» **Passage shown**:
========

WordPress Import Package (wp-import)

WordPress Import Package (wp-import)

WordPress Import Package (wp-import)

A Go package for parsing, analyzing, and converting WordPress export XML files. This library provides robust functionality for accessing WordPress content programmatically and transforming it into various formats.

Features

Complete WordPress XML Parsing: Parse WordPress export files into structured Go types
Content Format Conversion:
- Convert WordPress HTML content to clean plain text
- Convert WordPress HTML content to properly formatted Markdown
- Sanitize WordPress content (remove Gutenberg blocks, clean HTML)
WordPress Data Analysis:
- Extract metadata from posts and pages
- Analyze custom post types, plugins, and themes
- Gather information about media attachments
Advanced Content Processing:
- Handle lists (ordered and unordered) with proper formatting:
  - Ordered lists convert to numbered points (1., 2., etc.)

========

(Stored items)
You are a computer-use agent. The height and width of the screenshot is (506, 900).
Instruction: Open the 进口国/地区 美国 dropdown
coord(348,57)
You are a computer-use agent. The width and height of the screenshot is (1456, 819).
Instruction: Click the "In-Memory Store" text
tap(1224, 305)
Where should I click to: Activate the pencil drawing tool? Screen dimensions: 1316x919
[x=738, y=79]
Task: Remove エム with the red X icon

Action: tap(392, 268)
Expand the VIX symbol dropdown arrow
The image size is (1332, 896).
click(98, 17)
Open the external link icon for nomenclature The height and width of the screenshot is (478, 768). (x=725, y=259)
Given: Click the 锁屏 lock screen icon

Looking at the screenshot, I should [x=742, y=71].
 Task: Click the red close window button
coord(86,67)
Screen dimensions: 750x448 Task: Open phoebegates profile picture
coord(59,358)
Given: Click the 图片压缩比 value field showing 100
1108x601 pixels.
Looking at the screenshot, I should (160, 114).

========

» **Problem set**:
**A)** Transcribe the passage of the WordPress import package text between "A Go package" and "into various formats.", inclusive.
**B)** Please repeat word for word the lines of the records from their very first line through the line that contains "Open the external", inclusive.

» **Answers by task**:
**A)**
A Go package for parsing, analyzing, and converting WordPress export XML files. This library provides robust functionality for accessing WordPress content programmatically and transforming it into various formats.

**B)**
You are a computer-use agent. The height and width of the screenshot is (506, 900).
Instruction: Open the 进口国/地区 美国 dropdown
coord(348,57)
You are a computer-use agent. The width and height of the screenshot is (1456, 819).
Instruction: Click the "In-Memory Store" text
tap(1224, 305)
Where should I click to: Activate the pencil drawing tool? Screen dimensions: 1316x919
[x=738, y=79]
Task: Remove エム with the red X icon

Action: tap(392, 268)
Expand the VIX symbol dropdown arrow
The image size is (1332, 896).
click(98, 17)
Open the external link icon for nomenclature The height and width of the screenshot is (478, 768). (x=725, y=259)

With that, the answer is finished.